ПОСТАВЛЕННАЯ ЗАДАЧА A: Выпишите из отрывка о пластунах все числительные в той форме, в которой они употреблены.

Хорунжий Макар Шульга, произведенный в чин офицера из рядовых пластунов, решился добраться до их ложементов, несмотря на метель штуцерных пуль. Возвратясь, он донес, что в ложементах пластуны на своих местах и шибко ведут перестрелку, а крайнего, шестого ложемента, возле которого последовал взрыв, он не мог заприметить и полагает, что его совсем засыпало землею от взрыва. Вторично сделанное дознание показало, что и в крайнем ложементе люди целы; что после взрыва пластунов действительно присыпало землею и заставило их расчищать закрытие пригоршнями и шапками, но как только они немного оправились и приметили, что неприятельские стрелки бросились занимать воронку, то начали выбивать их оттуда усиленным огнем и до сих пор еще не допустили ни одного смельчака прочно там усесться: но что у них патроны уже на исходе. Тогда послали к трем молодцам, так хорошо распоряжавшимся в своем потрясенном и засыпанном закрытии, подкрепление из четырех пластунов и патроны; исход был тот, что неприятельские стрелки, несмотря на все их усилия, не были допущены занять воронку и оставили в ней кучу своих убитых".

ПРЕДОСТАВЛЕННЫЕ МАТЕРИАЛЫ:
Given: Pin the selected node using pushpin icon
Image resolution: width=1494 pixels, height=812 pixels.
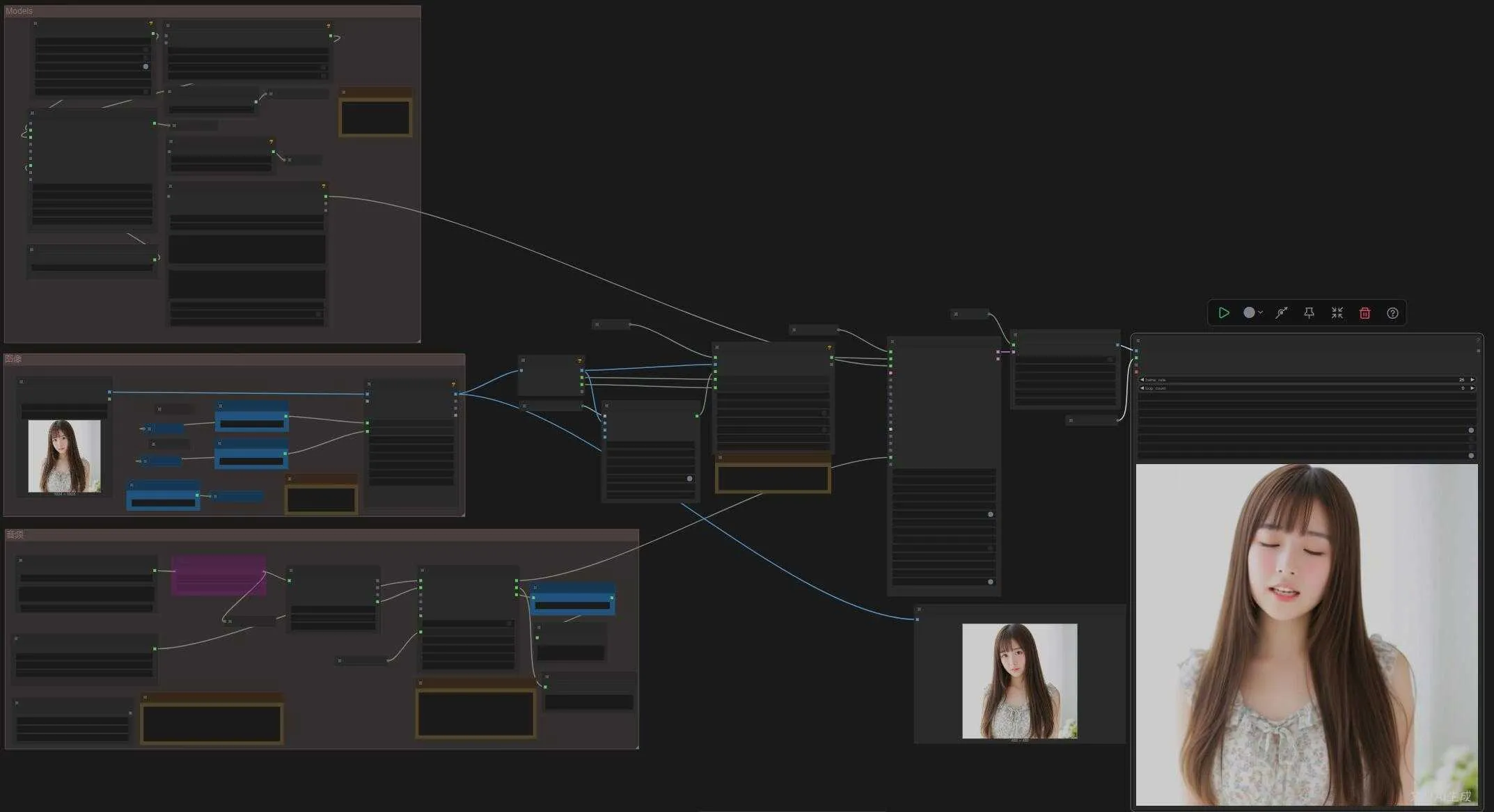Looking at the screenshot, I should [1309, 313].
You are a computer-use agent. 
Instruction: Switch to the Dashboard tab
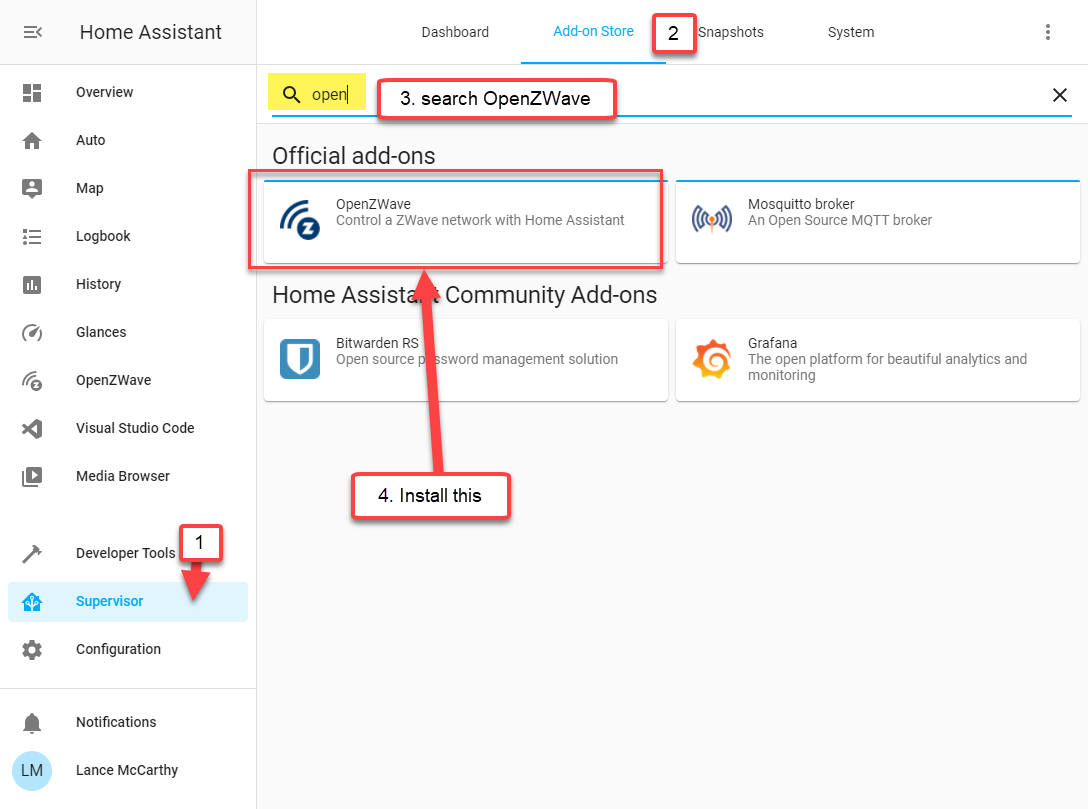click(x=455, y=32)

ПОСТАВЛЕННАЯ ЗАДАЧА B: Измените строки данных, начиная со строки с «You are a computer-use agent.» и заканчивая последней строкой данных включительно: замените «Dashboard» на «Settings», всё остальное оставьте как есть. Изображения в ответ не включайте.

ПИСЬМЕННЫЙ ОТВЕТ A: шестого, одного, трем, четырех

ПИСЬМЕННЫЙ ОТВЕТ B:
You are a computer-use agent. 
Instruction: Switch to the Settings tab
click(x=455, y=32)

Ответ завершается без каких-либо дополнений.